++++ SUPPLIED INFORMATION
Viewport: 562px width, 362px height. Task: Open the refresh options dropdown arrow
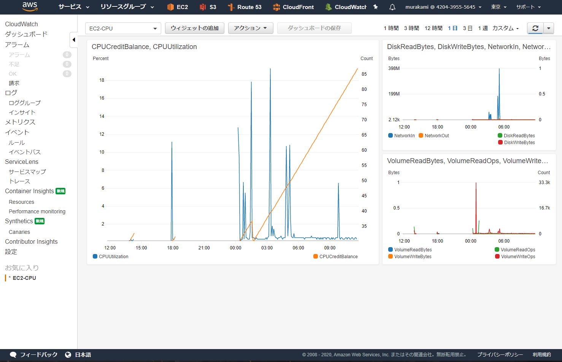point(549,28)
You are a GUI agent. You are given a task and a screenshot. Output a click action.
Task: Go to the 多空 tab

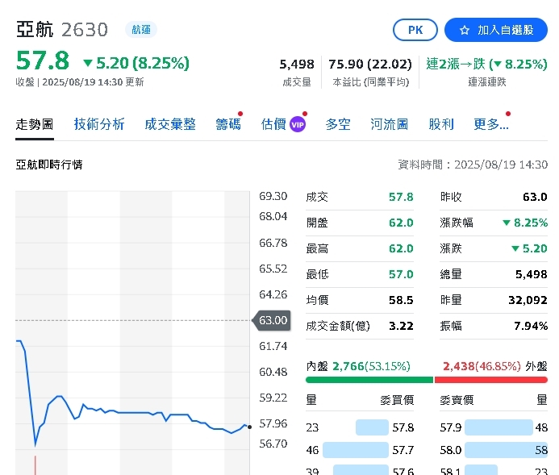(x=338, y=124)
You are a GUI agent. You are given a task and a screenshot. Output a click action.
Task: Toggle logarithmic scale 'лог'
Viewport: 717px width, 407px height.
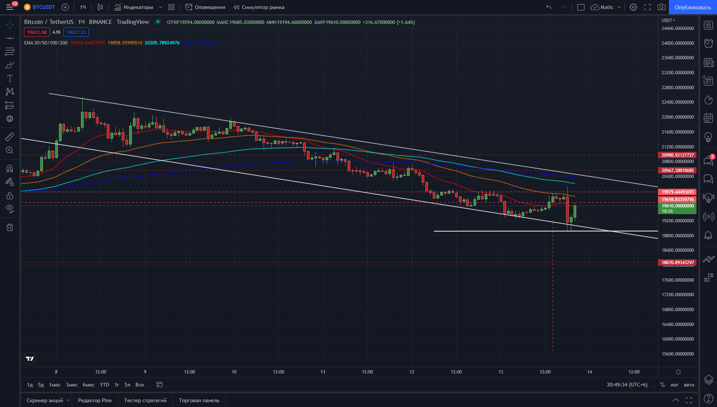674,385
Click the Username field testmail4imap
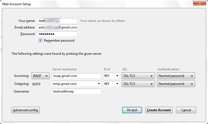 [x=77, y=91]
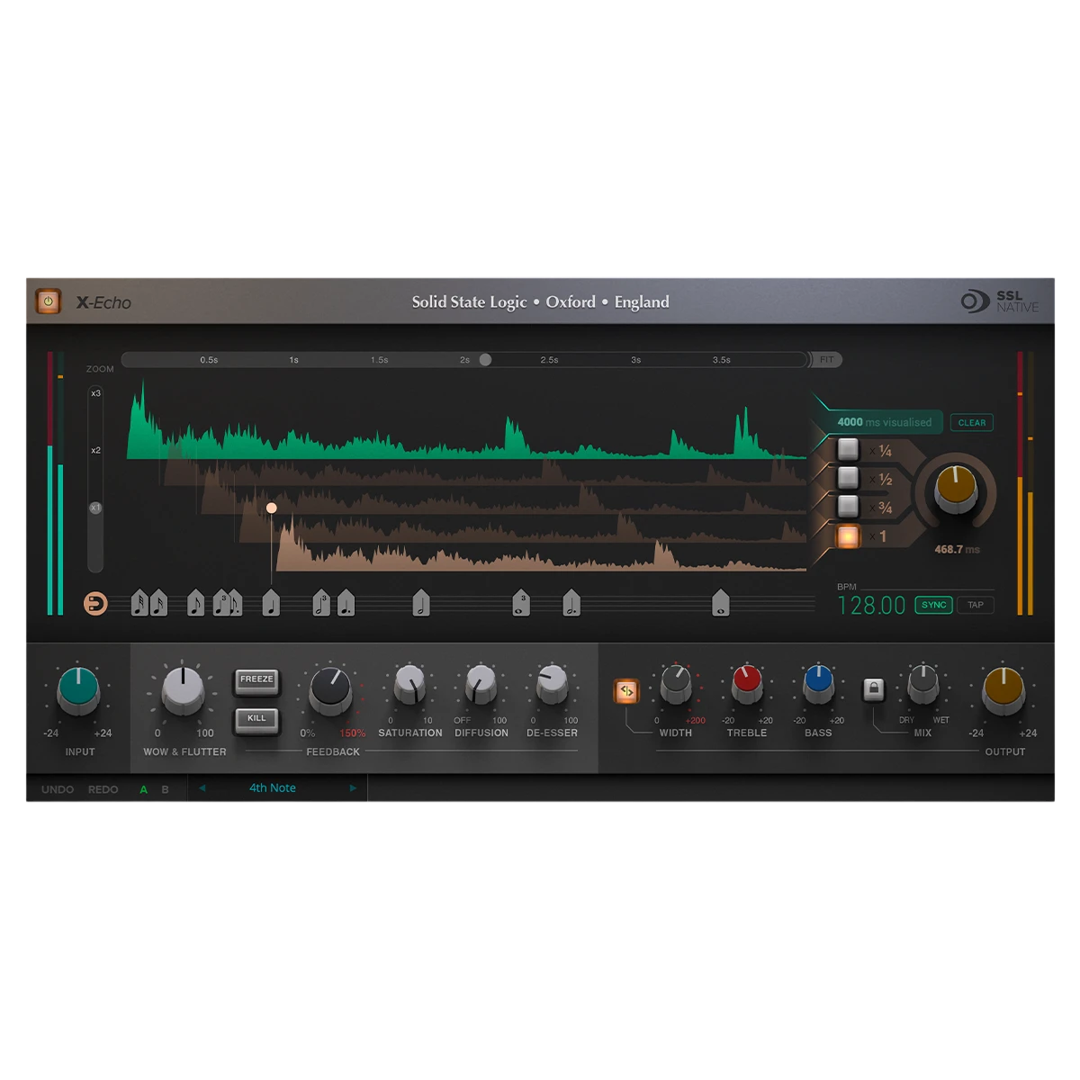Click the FREEZE button

[x=257, y=680]
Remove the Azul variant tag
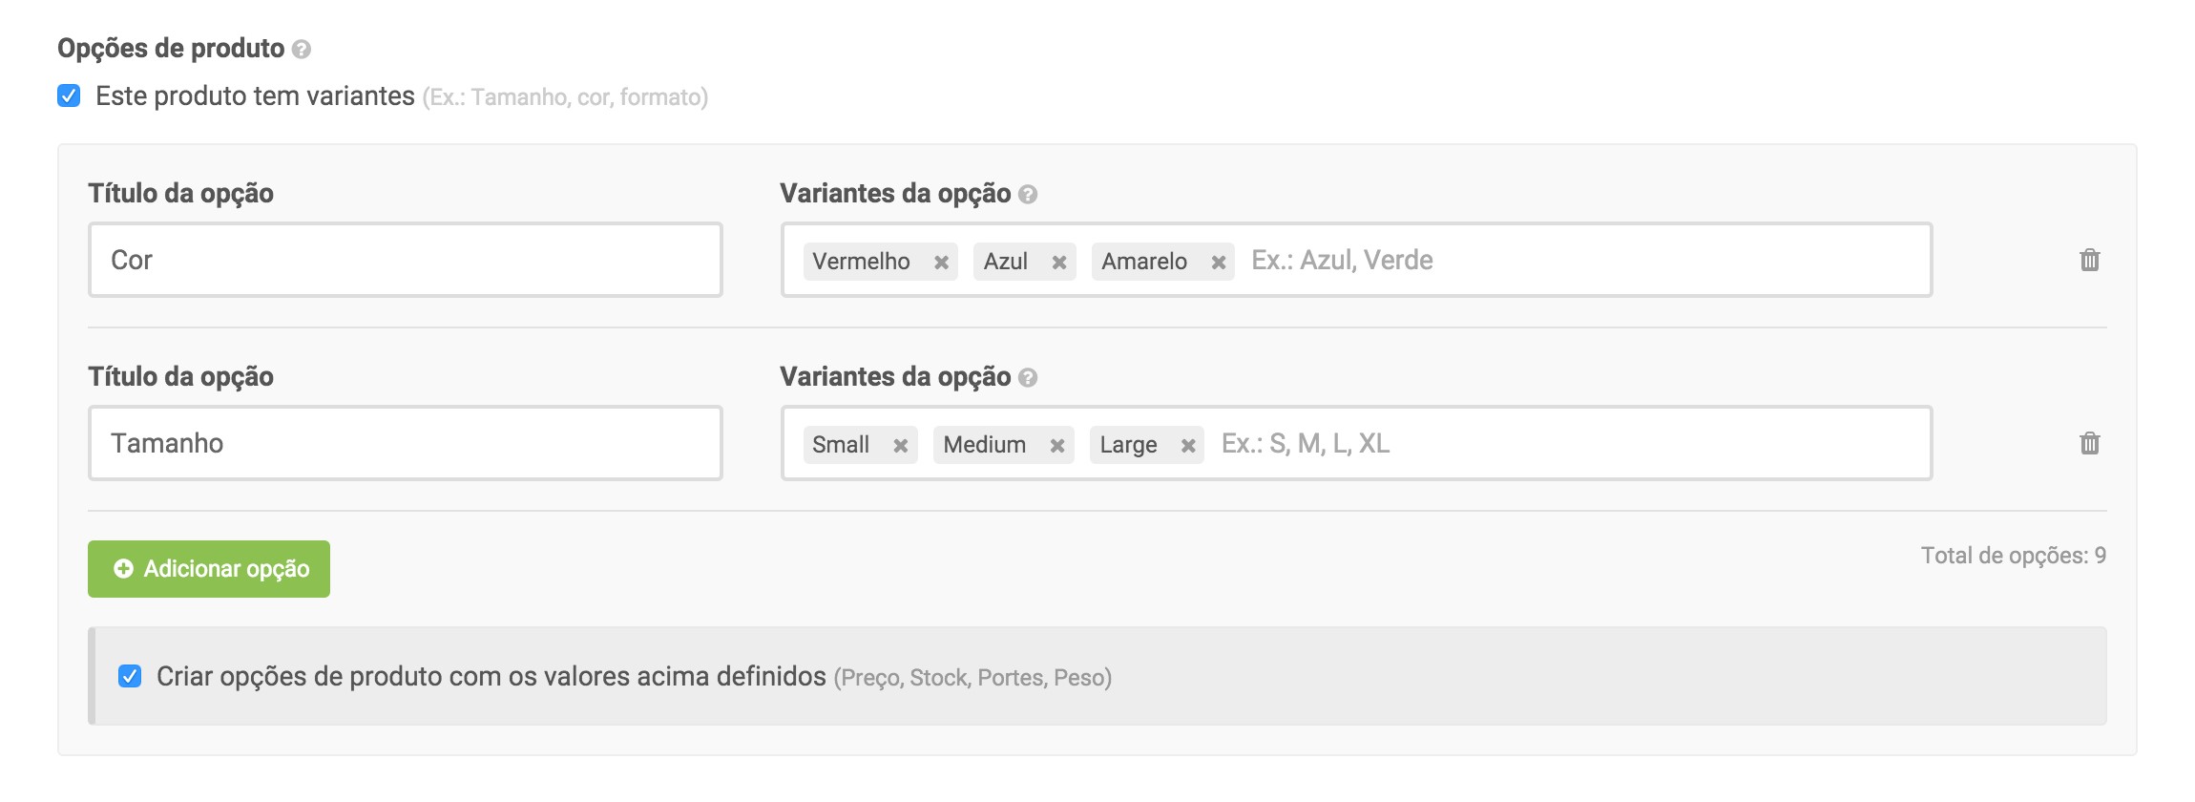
++++++++
## REQUIREMENT:
Give the lines above as a JSON list of strings, one string per line, with blank lines and pictures omitted.

## ANSWER TO THIS EXERCISE:
[
  "Viewport: 562px width, 362px height. Task: Open the refresh options dropdown arrow",
  "point(549,28)",
  "You are a GUI agent. You are given a task and a screenshot. Output a click action.",
  "Task: Go to the 多空 tab",
  "(x=338, y=124)",
  "You are a GUI agent. You are given a task and a screenshot. Output a click action.",
  "Task: Toggle logarithmic scale 'лог'",
  "Viewport: 717px width, 407px height.",
  "674,385",
  "Click the Username field testmail4imap",
  " [x=77, y=91]",
  "Click the FREEZE button",
  "[x=257, y=680]",
  "Remove the Azul variant tag"
]